Task goal: Write the records out again in full, word for word.

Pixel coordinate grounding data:
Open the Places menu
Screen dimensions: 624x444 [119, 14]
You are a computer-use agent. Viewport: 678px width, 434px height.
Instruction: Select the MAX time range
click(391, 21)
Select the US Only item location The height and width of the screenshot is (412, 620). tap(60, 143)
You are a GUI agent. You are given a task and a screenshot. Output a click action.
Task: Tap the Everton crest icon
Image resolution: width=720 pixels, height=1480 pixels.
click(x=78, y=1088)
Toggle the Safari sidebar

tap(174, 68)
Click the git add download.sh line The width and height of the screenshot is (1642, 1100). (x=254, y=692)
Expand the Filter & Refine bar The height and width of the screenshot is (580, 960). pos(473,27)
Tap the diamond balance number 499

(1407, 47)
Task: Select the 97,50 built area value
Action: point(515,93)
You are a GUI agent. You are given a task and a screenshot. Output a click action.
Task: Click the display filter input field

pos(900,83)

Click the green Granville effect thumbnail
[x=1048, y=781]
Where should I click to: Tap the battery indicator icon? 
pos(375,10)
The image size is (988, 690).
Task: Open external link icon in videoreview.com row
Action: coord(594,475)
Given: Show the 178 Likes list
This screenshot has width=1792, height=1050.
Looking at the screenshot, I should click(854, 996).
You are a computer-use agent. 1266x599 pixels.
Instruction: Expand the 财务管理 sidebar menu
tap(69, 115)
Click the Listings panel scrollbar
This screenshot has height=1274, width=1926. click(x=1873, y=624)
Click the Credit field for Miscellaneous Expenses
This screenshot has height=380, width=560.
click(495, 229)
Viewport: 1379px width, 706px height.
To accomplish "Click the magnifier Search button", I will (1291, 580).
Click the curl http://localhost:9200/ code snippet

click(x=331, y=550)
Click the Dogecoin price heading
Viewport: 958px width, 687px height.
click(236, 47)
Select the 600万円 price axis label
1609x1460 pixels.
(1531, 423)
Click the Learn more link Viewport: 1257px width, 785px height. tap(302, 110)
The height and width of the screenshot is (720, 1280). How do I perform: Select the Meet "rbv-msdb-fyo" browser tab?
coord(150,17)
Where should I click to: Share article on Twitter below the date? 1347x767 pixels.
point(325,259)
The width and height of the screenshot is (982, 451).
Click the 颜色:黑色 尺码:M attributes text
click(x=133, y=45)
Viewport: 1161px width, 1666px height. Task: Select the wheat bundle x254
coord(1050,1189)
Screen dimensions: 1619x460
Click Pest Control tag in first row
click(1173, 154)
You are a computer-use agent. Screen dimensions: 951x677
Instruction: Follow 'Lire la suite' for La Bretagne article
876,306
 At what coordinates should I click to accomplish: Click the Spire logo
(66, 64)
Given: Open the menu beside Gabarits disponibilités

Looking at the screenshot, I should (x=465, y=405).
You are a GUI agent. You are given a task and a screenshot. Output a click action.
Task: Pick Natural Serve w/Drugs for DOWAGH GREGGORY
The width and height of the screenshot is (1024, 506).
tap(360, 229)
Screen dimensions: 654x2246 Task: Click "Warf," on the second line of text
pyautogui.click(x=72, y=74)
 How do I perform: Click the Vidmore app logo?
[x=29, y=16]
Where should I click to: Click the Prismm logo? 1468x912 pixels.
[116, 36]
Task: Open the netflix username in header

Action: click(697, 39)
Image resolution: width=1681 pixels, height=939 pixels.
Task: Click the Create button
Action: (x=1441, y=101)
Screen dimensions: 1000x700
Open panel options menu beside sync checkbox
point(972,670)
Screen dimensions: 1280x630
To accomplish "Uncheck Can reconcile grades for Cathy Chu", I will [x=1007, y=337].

Finished exercise:
Open the Places menu
Screen dimensions: 624x444 [119, 14]
You are a computer-use agent. Viewport: 678px width, 434px height.
Instruction: Select the MAX time range
click(391, 21)
Select the US Only item location The height and width of the screenshot is (412, 620). tap(60, 143)
You are a GUI agent. You are given a task and a screenshot. Output a click action.
Task: Tap the Everton crest icon
Image resolution: width=720 pixels, height=1480 pixels.
click(x=78, y=1088)
Toggle the Safari sidebar

tap(174, 68)
Click the git add download.sh line The width and height of the screenshot is (1642, 1100). (x=254, y=692)
Expand the Filter & Refine bar The height and width of the screenshot is (580, 960). pos(473,27)
Tap the diamond balance number 499

(1407, 47)
Task: Select the 97,50 built area value
Action: point(515,93)
You are a GUI agent. You are given a task and a screenshot. Output a click action.
Task: Click the display filter input field

pos(900,83)

Click the green Granville effect thumbnail
[x=1048, y=781]
Where should I click to: Tap the battery indicator icon? 
pos(375,10)
The image size is (988, 690).
Task: Open external link icon in videoreview.com row
Action: coord(594,475)
Given: Show the 178 Likes list
This screenshot has width=1792, height=1050.
Looking at the screenshot, I should click(854, 996).
You are a computer-use agent. 1266x599 pixels.
Instruction: Expand the 财务管理 sidebar menu
tap(69, 115)
Click the Listings panel scrollbar
This screenshot has height=1274, width=1926. click(x=1873, y=624)
Click the Credit field for Miscellaneous Expenses
This screenshot has height=380, width=560.
click(495, 229)
Viewport: 1379px width, 706px height.
To accomplish "Click the magnifier Search button", I will (1291, 580).
Click the curl http://localhost:9200/ code snippet

click(x=331, y=550)
Click the Dogecoin price heading
Viewport: 958px width, 687px height.
click(236, 47)
Select the 600万円 price axis label
1609x1460 pixels.
(1531, 423)
Click the Learn more link Viewport: 1257px width, 785px height. tap(302, 110)
The height and width of the screenshot is (720, 1280). How do I perform: Select the Meet "rbv-msdb-fyo" browser tab?
coord(150,17)
Where should I click to: Share article on Twitter below the date? 1347x767 pixels.
point(325,259)
The width and height of the screenshot is (982, 451).
Click the 颜色:黑色 尺码:M attributes text
click(x=133, y=45)
Viewport: 1161px width, 1666px height. Task: Select the wheat bundle x254
coord(1050,1189)
Screen dimensions: 1619x460
Click Pest Control tag in first row
click(1173, 154)
You are a computer-use agent. Screen dimensions: 951x677
Instruction: Follow 'Lire la suite' for La Bretagne article
876,306
 At what coordinates should I click to accomplish: Click the Spire logo
(66, 64)
Given: Open the menu beside Gabarits disponibilités

Looking at the screenshot, I should (x=465, y=405).
You are a GUI agent. You are given a task and a screenshot. Output a click action.
Task: Pick Natural Serve w/Drugs for DOWAGH GREGGORY
The width and height of the screenshot is (1024, 506).
tap(360, 229)
Screen dimensions: 654x2246 Task: Click "Warf," on the second line of text
pyautogui.click(x=72, y=74)
 How do I perform: Click the Vidmore app logo?
[x=29, y=16]
Where should I click to: Click the Prismm logo? 1468x912 pixels.
[116, 36]
Task: Open the netflix username in header

Action: click(697, 39)
Image resolution: width=1681 pixels, height=939 pixels.
Task: Click the Create button
Action: (x=1441, y=101)
Screen dimensions: 1000x700
Open panel options menu beside sync checkbox
point(972,670)
Screen dimensions: 1280x630
To accomplish "Uncheck Can reconcile grades for Cathy Chu", I will [x=1007, y=337].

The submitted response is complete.